Herc Holdings  vs.  Stagwell

 Performance 
       Timeline  
Herc Holdings 

Risk-Adjusted Performance

18 of 100

 
Weak
 
Strong
Solid
Compared to the overall equity markets, risk-adjusted returns on investments in Herc Holdings are ranked lower than 18 (%) of all global equities and portfolios over the last 90 days. Despite fairly unsteady basic indicators, Herc Holdings demonstrated solid returns over the last few months and may actually be approaching a breakup point.
Stagwell 

Risk-Adjusted Performance

4 of 100

 
Weak
 
Strong
Insignificant
Compared to the overall equity markets, risk-adjusted returns on investments in Stagwell are ranked lower than 4 (%) of all global equities and portfolios over the last 90 days. In spite of fairly abnormal technical and fundamental indicators, Stagwell may actually be approaching a critical reversion point that can send shares even higher in January 2025.

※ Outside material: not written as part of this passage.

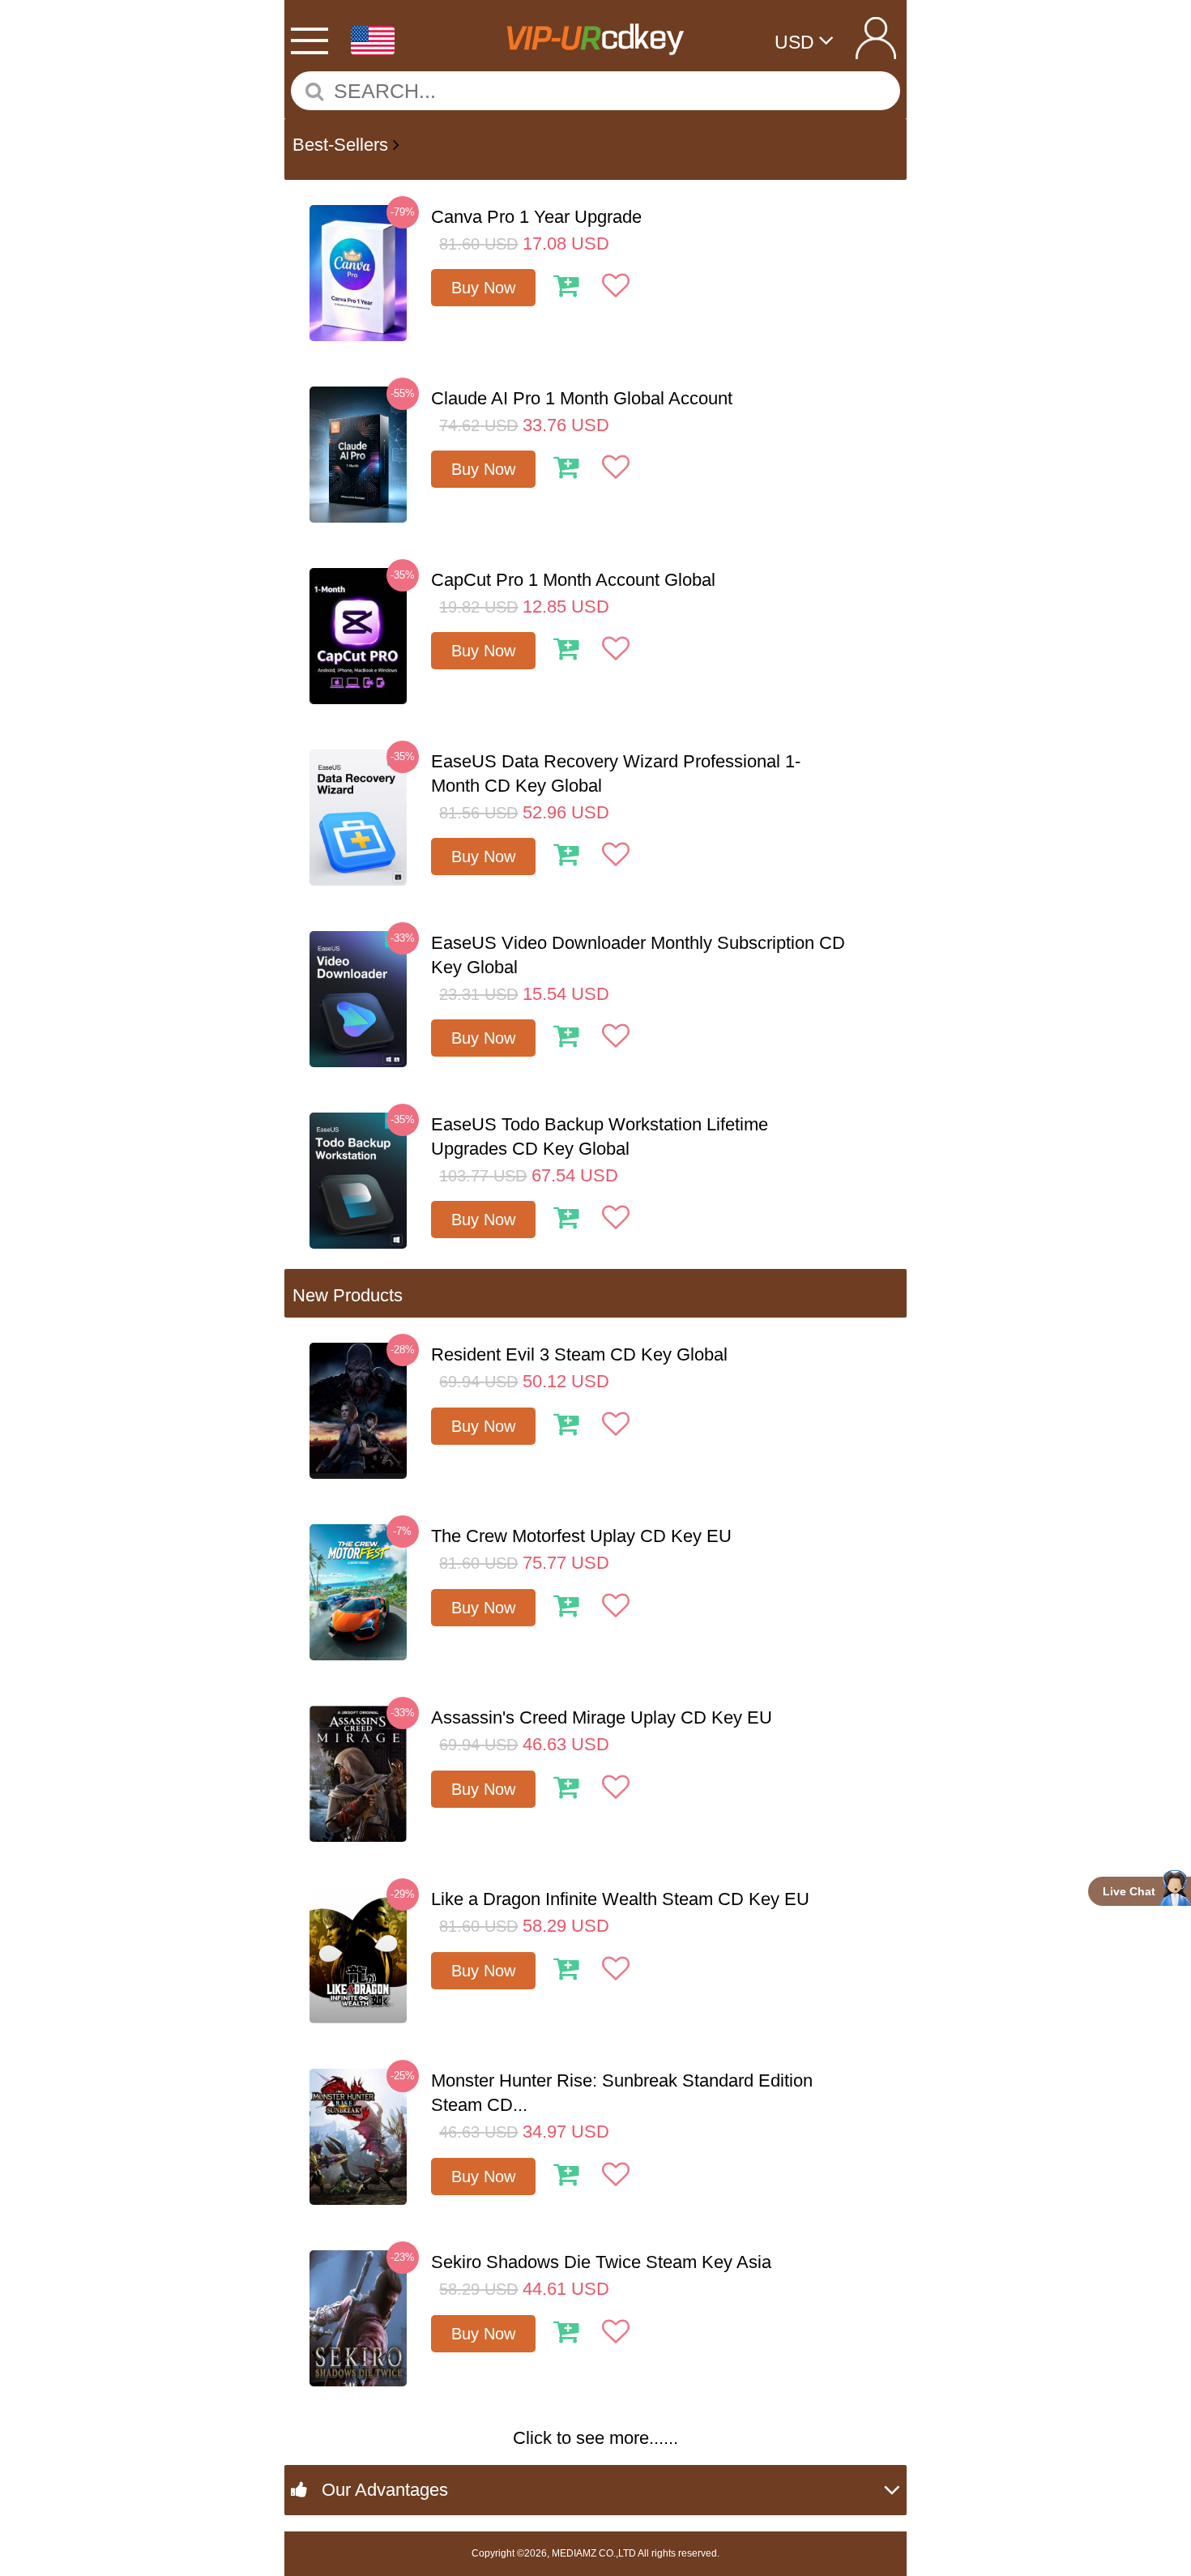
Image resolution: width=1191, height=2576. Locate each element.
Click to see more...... (595, 2438)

Herc Holdings and Stagwell Volatility Contrast

   Predicted Return Density   
       Returns  

Pair Trading with Herc Holdings and Stagwell

The main advantage of trading using opposite Herc Holdings and Stagwell positions is that it hedges away some unsystematic risk. Because of two separate transactions, even if Herc Holdings position performs unexpectedly, Stagwell can make up some of the losses. Pair trading also minimizes risk from directional movements in the market. For example, if an entire industry or sector drops because of unexpected headlines, the short position in Stagwell will offset losses from the drop in Stagwell's long position.
The idea behind Herc Holdings and Stagwell pairs trading is to make the combined position market-neutral, meaning the overall market's direction will not affect its win or loss (or potential downside or upside). This can be achieved by designing a pairs trade with two highly correlated stocks or equities that operate in a similar space or sector, making it possible to obtain profits through simple and relatively low-risk investment.
Check out your portfolio center.
Note that this page's information should be used as a complementary analysis to find the right mix of equity instruments to add to your existing portfolios or create a brand new portfolio. You can also try the Price Exposure Probability module to analyze equity upside and downside potential for a given time horizon across multiple markets.